== Brief ==
Please retype the records below exactly, omitting any images.
Data START
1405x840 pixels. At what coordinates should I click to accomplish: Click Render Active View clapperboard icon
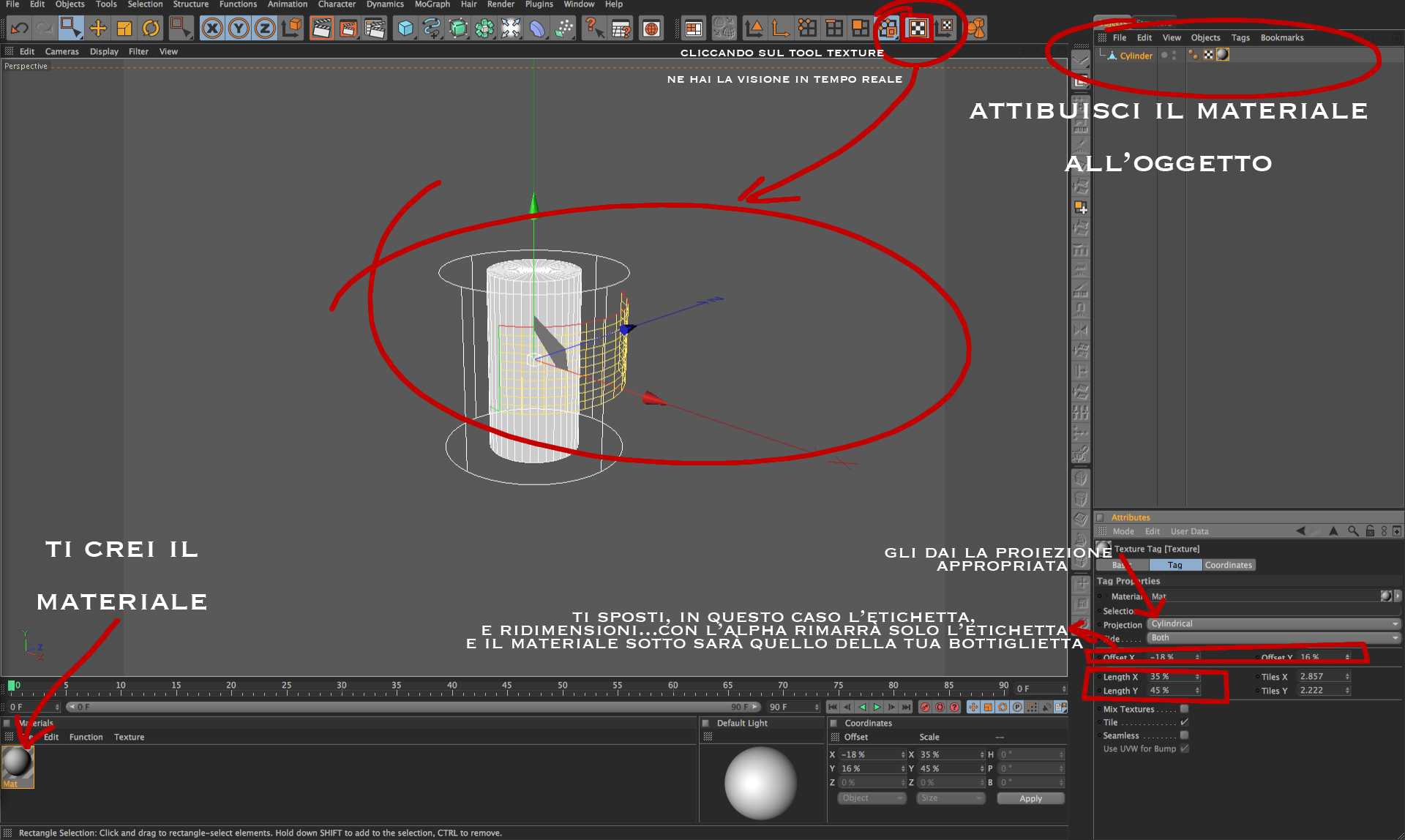321,29
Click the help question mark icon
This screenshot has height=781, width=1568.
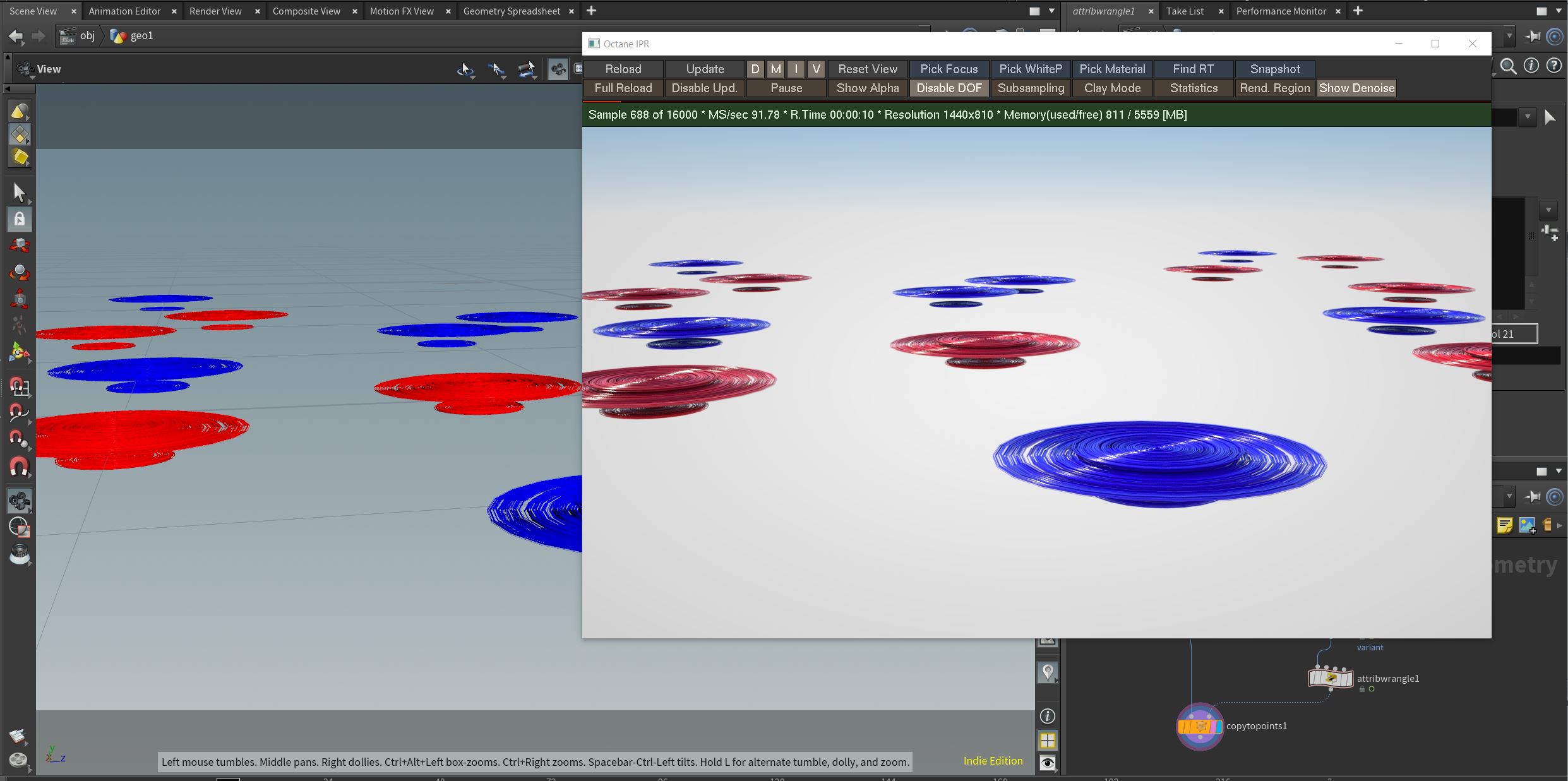tap(1554, 66)
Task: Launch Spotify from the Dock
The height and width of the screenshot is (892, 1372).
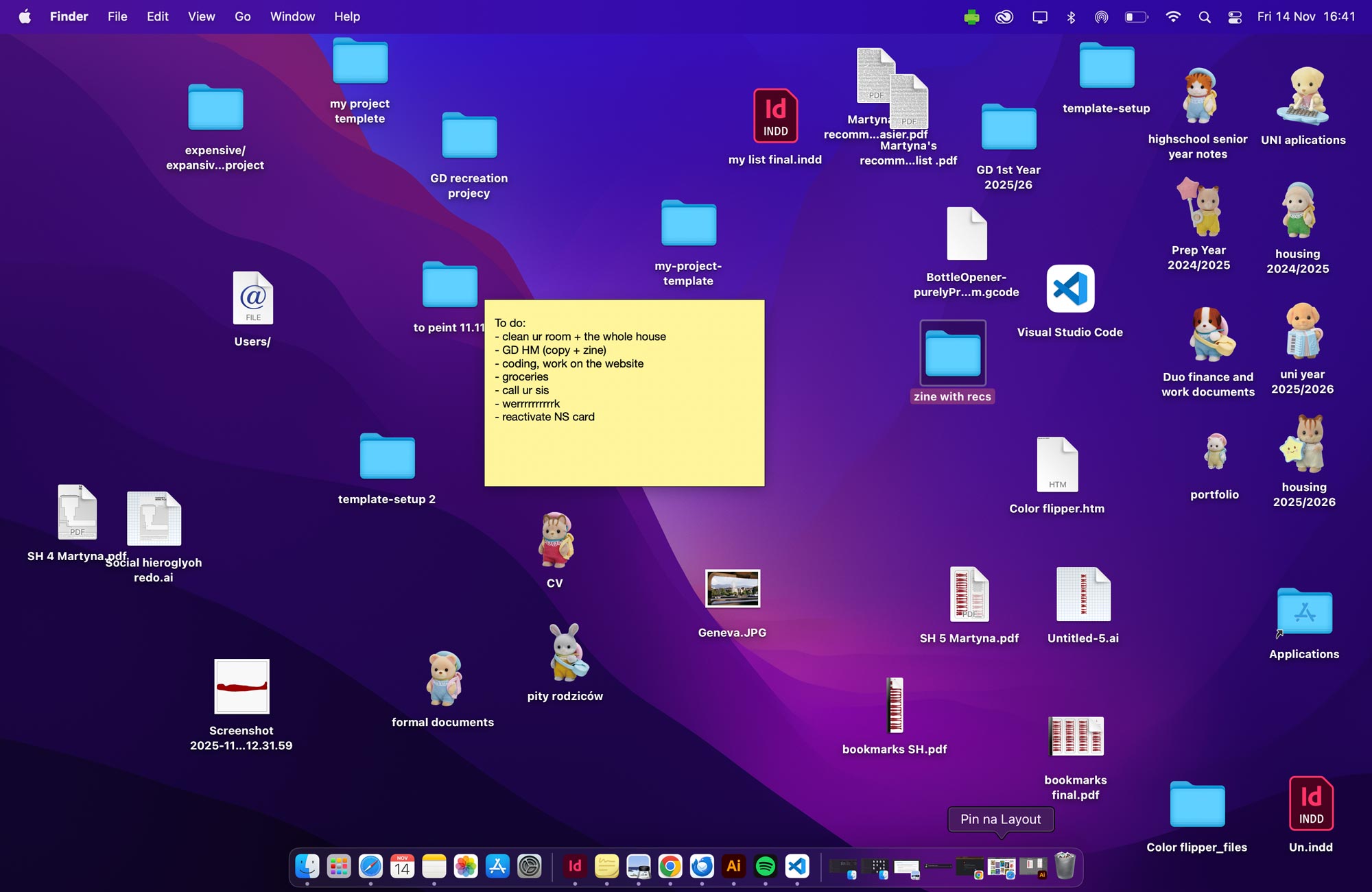Action: pos(764,867)
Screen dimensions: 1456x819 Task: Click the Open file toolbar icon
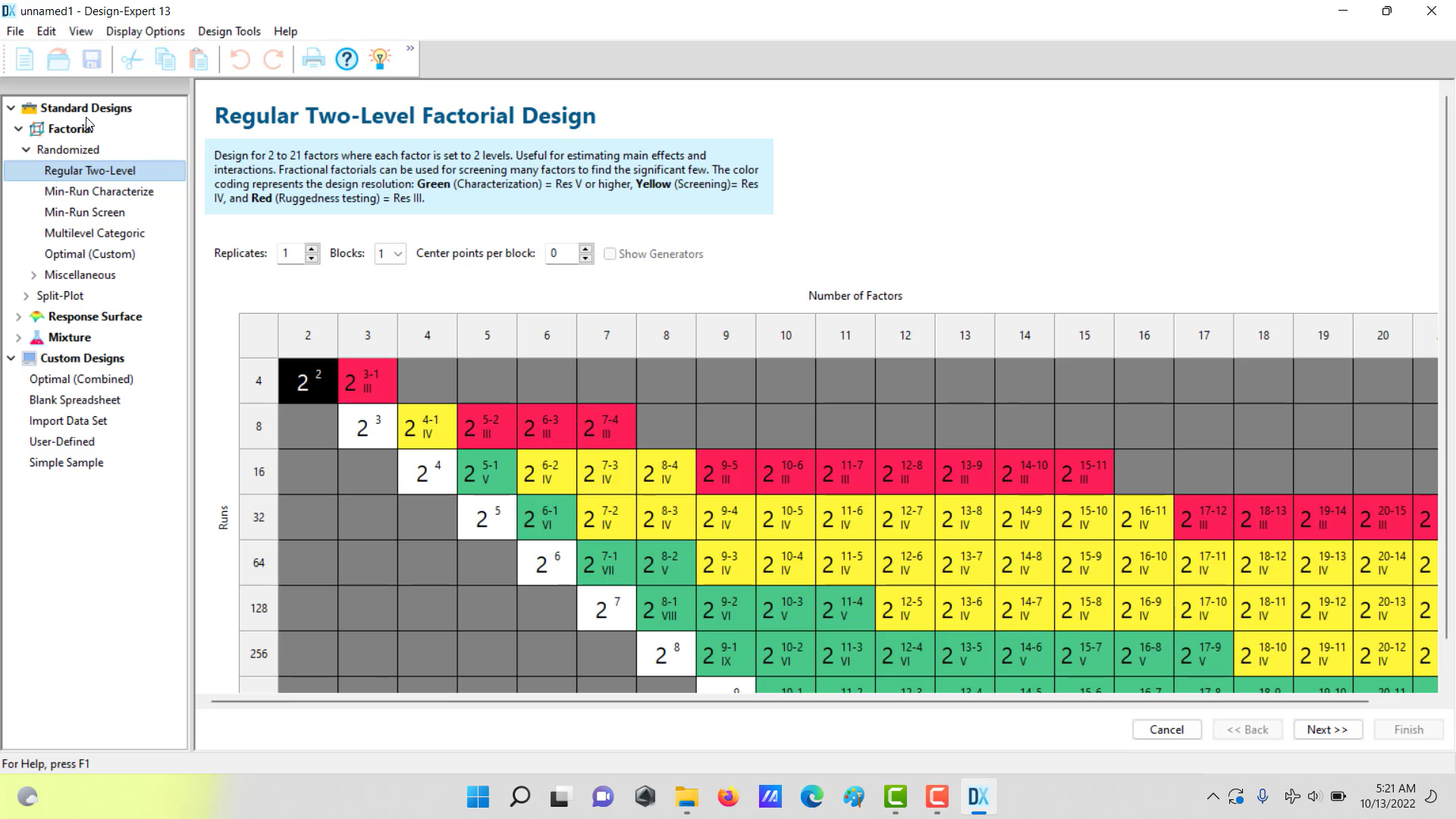coord(58,59)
Data END
== Solution for this task ==
1405x840 pixels. At what coordinates should I click to accomplish: Click Render Active View clapperboard icon
321,29
Click the help question mark icon
This screenshot has height=781, width=1568.
tap(1554, 66)
Task: Launch Spotify from the Dock
The height and width of the screenshot is (892, 1372).
Action: pos(764,867)
Screen dimensions: 1456x819 Task: Click the Open file toolbar icon
coord(58,59)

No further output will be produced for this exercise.